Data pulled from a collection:
-- -- --

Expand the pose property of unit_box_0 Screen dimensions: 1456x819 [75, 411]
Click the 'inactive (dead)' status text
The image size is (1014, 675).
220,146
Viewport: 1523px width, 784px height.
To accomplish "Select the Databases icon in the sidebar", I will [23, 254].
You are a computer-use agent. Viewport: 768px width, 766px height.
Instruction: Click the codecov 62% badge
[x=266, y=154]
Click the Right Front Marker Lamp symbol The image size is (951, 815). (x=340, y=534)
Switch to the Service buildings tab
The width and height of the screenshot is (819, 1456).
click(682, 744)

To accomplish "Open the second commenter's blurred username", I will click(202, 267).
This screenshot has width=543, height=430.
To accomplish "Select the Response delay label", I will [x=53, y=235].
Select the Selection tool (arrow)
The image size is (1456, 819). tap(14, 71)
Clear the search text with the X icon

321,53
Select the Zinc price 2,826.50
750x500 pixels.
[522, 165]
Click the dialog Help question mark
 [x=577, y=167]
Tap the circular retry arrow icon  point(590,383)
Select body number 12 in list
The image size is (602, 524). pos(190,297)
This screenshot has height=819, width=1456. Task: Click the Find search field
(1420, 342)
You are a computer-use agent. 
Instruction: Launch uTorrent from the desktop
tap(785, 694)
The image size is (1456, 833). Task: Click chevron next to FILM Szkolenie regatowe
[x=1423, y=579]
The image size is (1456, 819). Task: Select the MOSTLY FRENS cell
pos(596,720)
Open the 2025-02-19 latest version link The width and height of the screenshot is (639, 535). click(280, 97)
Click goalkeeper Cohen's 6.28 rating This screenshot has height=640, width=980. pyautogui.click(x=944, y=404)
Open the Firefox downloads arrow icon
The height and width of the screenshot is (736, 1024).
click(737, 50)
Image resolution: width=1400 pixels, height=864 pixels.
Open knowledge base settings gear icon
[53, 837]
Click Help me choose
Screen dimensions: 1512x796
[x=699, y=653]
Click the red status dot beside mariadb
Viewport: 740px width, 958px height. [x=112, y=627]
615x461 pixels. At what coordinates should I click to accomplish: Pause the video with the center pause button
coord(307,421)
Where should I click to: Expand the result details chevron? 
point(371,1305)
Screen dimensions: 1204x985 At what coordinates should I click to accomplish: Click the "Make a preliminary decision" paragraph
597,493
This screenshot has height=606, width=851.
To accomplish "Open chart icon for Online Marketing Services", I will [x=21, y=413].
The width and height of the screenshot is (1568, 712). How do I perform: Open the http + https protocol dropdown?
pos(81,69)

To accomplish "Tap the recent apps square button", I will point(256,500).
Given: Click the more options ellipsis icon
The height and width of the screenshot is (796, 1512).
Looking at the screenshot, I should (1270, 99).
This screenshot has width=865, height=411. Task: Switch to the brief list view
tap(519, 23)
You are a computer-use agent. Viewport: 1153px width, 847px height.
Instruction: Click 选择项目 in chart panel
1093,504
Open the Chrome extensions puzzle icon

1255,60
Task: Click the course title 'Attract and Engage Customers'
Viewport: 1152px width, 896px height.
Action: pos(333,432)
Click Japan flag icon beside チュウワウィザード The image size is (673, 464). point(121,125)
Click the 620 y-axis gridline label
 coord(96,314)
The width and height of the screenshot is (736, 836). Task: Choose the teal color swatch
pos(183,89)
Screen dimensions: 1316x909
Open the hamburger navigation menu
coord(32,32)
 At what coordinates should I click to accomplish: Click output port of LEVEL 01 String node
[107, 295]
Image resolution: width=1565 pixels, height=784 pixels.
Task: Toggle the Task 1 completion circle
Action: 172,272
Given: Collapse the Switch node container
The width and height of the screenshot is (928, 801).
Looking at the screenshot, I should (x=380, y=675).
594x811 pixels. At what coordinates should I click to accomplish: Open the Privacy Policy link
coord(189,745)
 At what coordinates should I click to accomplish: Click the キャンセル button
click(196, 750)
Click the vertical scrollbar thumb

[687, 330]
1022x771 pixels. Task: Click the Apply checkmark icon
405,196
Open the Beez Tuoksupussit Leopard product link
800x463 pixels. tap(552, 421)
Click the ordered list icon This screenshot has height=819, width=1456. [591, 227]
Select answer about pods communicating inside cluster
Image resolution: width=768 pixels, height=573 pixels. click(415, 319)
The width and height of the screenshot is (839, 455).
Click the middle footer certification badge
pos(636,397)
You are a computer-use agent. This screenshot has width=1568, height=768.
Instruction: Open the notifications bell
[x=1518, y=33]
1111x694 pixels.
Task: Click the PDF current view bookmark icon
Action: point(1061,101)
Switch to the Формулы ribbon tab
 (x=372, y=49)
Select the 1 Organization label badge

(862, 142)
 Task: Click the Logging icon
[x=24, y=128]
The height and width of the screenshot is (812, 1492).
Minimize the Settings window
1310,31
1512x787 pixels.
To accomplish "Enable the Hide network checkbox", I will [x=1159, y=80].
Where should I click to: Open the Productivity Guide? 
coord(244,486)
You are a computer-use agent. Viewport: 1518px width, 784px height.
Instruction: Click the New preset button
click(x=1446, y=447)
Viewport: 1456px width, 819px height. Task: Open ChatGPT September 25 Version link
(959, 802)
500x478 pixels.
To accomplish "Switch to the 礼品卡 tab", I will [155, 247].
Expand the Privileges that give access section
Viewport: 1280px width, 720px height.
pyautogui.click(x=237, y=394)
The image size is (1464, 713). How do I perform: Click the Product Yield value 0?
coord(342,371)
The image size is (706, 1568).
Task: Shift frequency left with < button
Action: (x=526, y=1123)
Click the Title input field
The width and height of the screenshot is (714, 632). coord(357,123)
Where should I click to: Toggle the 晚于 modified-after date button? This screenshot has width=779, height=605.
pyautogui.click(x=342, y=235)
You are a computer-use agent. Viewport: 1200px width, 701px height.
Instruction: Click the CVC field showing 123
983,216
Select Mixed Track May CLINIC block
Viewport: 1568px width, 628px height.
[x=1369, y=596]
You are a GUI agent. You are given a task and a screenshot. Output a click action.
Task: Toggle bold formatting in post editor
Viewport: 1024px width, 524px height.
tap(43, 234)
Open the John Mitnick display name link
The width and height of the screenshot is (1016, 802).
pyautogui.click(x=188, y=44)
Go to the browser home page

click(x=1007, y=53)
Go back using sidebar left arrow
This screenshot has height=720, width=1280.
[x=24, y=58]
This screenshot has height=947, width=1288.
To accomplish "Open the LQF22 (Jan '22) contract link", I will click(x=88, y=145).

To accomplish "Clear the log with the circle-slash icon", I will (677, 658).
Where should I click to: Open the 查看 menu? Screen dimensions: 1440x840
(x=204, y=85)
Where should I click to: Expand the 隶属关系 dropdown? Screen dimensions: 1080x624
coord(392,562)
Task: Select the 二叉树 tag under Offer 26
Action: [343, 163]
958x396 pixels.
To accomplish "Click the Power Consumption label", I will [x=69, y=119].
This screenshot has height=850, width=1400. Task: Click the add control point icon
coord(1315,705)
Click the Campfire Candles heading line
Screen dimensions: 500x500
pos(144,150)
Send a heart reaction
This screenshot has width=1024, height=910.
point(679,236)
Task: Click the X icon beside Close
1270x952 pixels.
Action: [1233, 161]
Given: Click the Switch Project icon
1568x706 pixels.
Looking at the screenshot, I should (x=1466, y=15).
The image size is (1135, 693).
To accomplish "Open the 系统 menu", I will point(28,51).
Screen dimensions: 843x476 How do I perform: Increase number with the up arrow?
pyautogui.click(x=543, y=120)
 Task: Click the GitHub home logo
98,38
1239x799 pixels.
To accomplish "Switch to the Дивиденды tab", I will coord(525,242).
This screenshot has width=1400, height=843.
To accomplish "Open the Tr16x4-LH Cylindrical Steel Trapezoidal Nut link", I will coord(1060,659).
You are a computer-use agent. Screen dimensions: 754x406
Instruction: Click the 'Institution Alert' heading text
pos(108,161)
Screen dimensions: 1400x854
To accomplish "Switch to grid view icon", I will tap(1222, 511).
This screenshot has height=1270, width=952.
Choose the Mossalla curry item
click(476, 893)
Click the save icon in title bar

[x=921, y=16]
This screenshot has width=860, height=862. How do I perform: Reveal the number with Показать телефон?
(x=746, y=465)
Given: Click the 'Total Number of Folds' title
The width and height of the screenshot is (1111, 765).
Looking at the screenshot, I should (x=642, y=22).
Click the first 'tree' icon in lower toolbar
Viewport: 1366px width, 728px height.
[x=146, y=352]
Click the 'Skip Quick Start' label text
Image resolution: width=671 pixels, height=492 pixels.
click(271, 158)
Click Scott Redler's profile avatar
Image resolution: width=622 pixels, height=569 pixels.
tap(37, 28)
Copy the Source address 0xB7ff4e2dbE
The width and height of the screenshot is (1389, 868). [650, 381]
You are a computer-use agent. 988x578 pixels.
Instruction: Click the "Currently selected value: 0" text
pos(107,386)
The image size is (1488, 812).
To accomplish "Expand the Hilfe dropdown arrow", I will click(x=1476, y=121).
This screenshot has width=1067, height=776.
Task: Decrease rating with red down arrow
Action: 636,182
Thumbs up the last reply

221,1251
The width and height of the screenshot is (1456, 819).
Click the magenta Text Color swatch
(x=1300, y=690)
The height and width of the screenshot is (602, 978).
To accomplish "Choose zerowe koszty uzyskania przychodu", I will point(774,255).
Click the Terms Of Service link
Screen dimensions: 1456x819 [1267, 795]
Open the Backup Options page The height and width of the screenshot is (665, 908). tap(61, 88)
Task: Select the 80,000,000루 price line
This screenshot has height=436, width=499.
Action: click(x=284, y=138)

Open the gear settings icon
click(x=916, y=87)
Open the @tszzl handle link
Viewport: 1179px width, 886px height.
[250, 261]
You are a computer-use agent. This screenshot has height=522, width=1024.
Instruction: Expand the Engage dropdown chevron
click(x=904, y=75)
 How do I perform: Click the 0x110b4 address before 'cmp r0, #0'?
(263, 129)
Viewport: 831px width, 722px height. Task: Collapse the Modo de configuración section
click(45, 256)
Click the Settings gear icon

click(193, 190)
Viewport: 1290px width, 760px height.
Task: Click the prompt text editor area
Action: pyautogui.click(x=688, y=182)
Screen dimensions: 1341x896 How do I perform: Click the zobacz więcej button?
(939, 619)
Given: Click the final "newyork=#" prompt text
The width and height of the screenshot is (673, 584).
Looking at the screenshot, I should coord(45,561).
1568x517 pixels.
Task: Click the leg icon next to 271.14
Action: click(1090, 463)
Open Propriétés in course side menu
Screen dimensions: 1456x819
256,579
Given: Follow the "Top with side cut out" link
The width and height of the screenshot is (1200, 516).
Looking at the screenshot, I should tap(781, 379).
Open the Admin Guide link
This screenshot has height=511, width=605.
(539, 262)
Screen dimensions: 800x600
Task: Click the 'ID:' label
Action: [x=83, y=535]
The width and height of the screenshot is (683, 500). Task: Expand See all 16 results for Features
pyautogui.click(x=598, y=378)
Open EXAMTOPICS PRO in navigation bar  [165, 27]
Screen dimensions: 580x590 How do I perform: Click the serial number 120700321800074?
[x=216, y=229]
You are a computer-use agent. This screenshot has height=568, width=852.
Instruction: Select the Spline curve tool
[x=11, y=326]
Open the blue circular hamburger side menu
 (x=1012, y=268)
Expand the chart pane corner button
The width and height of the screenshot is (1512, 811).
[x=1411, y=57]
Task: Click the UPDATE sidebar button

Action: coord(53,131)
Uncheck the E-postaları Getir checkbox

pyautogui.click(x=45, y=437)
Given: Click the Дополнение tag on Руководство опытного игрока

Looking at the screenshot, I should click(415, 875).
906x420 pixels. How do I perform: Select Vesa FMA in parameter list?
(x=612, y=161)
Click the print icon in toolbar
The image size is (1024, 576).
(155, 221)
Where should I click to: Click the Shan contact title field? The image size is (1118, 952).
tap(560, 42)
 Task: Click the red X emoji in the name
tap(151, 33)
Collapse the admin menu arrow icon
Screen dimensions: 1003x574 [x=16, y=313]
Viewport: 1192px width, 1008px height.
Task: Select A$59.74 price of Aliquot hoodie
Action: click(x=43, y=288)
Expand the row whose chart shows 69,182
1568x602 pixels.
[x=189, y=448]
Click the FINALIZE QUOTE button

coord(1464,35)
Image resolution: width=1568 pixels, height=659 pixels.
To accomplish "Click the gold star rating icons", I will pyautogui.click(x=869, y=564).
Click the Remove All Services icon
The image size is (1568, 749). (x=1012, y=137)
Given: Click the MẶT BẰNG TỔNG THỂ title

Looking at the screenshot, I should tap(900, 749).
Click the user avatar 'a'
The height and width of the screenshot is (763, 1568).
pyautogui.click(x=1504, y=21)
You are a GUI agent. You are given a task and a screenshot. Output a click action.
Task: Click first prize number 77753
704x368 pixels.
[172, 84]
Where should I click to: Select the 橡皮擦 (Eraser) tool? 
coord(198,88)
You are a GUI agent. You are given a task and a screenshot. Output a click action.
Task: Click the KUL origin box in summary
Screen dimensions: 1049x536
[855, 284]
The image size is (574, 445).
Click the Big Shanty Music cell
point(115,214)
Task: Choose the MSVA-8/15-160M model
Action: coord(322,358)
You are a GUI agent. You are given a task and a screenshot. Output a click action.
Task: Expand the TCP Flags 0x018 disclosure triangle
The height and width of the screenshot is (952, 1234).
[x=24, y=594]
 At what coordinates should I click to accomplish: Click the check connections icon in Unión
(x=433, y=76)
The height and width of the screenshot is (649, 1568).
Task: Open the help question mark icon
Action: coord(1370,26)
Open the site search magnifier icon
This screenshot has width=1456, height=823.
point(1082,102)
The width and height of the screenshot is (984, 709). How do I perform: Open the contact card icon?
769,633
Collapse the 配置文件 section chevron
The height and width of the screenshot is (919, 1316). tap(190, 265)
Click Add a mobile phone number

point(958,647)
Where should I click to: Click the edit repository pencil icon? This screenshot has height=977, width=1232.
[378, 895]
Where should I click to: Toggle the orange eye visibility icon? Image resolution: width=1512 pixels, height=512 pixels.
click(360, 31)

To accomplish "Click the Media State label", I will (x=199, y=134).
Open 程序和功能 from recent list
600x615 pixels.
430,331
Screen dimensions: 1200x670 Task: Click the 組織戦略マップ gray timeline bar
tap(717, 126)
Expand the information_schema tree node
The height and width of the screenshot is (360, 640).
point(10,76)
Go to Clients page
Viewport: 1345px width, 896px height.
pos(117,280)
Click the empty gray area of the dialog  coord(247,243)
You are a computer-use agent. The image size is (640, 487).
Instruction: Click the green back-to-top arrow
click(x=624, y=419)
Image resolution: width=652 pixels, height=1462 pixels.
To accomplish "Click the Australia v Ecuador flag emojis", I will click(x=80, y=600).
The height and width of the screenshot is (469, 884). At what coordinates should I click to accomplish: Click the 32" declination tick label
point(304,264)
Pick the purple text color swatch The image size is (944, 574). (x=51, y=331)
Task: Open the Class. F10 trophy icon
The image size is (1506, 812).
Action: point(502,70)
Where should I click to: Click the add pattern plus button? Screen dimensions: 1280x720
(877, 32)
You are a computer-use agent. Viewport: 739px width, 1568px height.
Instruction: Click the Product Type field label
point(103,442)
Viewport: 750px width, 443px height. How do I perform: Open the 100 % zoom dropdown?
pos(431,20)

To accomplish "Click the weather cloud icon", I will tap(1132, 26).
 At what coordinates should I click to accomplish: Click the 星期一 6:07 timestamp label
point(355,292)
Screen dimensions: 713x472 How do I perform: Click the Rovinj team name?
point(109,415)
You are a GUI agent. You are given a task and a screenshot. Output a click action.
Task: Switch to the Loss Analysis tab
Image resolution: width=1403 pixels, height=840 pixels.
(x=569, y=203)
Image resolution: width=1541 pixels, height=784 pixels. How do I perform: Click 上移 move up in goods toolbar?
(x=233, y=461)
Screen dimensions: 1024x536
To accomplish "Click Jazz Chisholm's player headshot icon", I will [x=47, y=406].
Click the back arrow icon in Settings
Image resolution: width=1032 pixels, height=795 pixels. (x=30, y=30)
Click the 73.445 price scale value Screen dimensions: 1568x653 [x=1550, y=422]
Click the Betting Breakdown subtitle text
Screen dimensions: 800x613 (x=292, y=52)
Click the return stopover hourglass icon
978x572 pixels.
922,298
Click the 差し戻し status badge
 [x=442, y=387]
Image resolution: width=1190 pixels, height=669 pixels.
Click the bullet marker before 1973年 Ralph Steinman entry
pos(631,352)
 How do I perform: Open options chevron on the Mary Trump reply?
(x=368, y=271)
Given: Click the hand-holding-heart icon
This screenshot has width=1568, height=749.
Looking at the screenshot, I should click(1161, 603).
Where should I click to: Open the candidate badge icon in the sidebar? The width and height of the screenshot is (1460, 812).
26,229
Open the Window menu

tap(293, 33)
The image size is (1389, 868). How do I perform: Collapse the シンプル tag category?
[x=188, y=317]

-- -- --

Exercise directions: Recast the records as a JSON list of strings, one string per line, starting at the line that contains "Where should I click to: Open the candidate" and ending at the last line of the records, with blank lines left out.

Full response:
[
  "Where should I click to: Open the candidate badge icon in the sidebar? The width and height of the screenshot is (1460, 812).",
  "26,229",
  "Open the Window menu",
  "tap(293, 33)",
  "The image size is (1389, 868). How do I perform: Collapse the シンプル tag category?",
  "[x=188, y=317]"
]